BigDave wrote:I have no idea if the SCV will challenge McAwful's decision here or will just go with it, but I'm not convinced that the reasoning would apply.
Virginia's law singles out the Sons of Confederate Veterans and says that they, by name, are not allowed to incorporate any logo into their plate:
https://leg1.state.va.us/cgi-bin/legp50 ... 6.2-746.22
If the Sons of Confederate Veterans had a picture of a blue duck in their logo, they would not be allowed to use it. If their logo was a rainbow-colored triangle, they would not be allowed to use it.
Does the Texas law work that way or does it empower a commission to determine whether the plate is okay and that commission said no you can't have a confederate flag?
If the Texas ruling was based on a commission, rather than the law spelling out the organization by name, then the Supreme Court ruling has nothing whatsoever to do with the Virginia case.
I'm curious if any of the lawyers here have considered what I wrote.

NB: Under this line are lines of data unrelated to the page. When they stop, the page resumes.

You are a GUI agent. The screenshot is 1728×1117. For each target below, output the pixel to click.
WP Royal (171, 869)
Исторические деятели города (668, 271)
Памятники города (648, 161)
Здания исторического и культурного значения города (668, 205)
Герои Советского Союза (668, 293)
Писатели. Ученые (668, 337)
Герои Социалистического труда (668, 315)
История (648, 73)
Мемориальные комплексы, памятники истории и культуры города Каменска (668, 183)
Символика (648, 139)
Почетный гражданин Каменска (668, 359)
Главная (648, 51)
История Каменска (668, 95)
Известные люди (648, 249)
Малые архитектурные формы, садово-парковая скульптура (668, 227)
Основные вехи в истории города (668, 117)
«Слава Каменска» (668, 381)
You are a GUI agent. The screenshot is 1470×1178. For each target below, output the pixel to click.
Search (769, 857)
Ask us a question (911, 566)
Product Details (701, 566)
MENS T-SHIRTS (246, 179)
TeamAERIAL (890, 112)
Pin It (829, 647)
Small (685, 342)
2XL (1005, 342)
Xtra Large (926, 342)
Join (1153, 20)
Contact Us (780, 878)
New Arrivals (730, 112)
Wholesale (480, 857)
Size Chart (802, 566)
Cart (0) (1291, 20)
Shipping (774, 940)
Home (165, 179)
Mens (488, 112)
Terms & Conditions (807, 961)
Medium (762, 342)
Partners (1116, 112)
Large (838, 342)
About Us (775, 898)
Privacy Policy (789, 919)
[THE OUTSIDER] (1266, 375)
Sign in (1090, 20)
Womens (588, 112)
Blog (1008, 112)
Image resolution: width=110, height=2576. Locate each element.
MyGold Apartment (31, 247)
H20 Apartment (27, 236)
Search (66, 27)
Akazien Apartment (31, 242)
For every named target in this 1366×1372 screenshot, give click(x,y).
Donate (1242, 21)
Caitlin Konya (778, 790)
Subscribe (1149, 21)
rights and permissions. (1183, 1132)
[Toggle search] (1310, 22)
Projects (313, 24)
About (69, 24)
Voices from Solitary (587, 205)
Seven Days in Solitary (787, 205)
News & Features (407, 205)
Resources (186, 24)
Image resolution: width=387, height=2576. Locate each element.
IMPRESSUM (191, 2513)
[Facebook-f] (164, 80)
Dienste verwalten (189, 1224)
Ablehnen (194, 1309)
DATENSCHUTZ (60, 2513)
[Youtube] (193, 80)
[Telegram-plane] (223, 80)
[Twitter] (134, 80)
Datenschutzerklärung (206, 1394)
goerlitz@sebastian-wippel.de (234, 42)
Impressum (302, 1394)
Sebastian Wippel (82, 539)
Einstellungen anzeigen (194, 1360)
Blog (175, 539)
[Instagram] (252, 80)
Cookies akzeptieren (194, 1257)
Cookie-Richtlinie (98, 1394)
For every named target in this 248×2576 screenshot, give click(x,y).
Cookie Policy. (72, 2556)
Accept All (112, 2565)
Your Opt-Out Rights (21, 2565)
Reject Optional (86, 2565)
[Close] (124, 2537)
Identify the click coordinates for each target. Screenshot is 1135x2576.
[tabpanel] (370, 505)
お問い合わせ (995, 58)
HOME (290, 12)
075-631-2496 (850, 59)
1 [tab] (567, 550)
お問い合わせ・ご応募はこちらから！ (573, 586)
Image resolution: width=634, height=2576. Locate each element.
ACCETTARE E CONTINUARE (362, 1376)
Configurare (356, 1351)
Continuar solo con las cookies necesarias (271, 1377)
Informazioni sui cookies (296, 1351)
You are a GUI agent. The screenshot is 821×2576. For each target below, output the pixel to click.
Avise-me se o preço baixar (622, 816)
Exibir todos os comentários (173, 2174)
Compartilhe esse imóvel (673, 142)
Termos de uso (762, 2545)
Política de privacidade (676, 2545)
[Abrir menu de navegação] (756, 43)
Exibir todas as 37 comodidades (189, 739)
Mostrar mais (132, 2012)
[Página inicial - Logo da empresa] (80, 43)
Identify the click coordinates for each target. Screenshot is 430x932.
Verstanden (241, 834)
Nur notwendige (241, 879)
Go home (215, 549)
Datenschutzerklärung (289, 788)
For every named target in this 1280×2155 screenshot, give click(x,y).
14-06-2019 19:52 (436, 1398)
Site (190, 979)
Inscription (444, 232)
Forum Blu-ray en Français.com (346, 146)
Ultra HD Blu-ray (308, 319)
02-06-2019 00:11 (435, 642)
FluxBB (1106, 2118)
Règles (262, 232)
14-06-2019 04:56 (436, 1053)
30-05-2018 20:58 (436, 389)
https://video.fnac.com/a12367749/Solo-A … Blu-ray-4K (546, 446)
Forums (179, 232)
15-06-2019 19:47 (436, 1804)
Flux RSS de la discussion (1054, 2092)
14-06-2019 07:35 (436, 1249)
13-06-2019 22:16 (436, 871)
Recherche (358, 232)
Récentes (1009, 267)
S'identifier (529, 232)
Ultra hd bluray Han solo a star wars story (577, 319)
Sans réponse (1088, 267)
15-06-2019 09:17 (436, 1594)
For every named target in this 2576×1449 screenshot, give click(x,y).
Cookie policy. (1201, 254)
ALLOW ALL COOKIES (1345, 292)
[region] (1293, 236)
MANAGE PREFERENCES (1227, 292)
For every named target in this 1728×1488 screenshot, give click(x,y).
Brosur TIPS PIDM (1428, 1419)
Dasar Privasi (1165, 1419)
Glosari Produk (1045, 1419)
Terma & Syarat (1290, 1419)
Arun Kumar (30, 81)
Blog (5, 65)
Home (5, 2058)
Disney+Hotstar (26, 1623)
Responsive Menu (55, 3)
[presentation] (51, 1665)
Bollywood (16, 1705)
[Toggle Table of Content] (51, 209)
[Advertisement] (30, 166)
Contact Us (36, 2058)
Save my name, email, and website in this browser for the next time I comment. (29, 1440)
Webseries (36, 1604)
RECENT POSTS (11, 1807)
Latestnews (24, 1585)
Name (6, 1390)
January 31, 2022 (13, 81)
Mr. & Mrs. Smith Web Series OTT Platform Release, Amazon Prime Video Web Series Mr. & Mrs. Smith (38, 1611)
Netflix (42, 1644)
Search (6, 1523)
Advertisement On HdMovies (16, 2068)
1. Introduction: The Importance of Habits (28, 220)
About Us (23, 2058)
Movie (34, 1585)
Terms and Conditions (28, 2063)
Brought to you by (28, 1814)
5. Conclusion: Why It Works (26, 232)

The Texas process has a commission whose job it is to accept or reject plates. (That commission rejected the confederate plate.)
Virginia's law says that the Sons of Confederate Veterans, by name, cannot create a plate that has their organization's logo on it.
If a college fraternity in Virginia incorporated the confederate flag into their logo and met the other requirements for a plate (enough signatures, etc), then they would be issued the plate.
Only the Sons of Confederate Veterans are excluded from incorporating ANY logo on the plate. If they changed their logo to be a blue duck, they could not incorporate it.
Can any thinking person please explain how the ruling from the court is at all applicable? The governor is willfully disregarding a court order.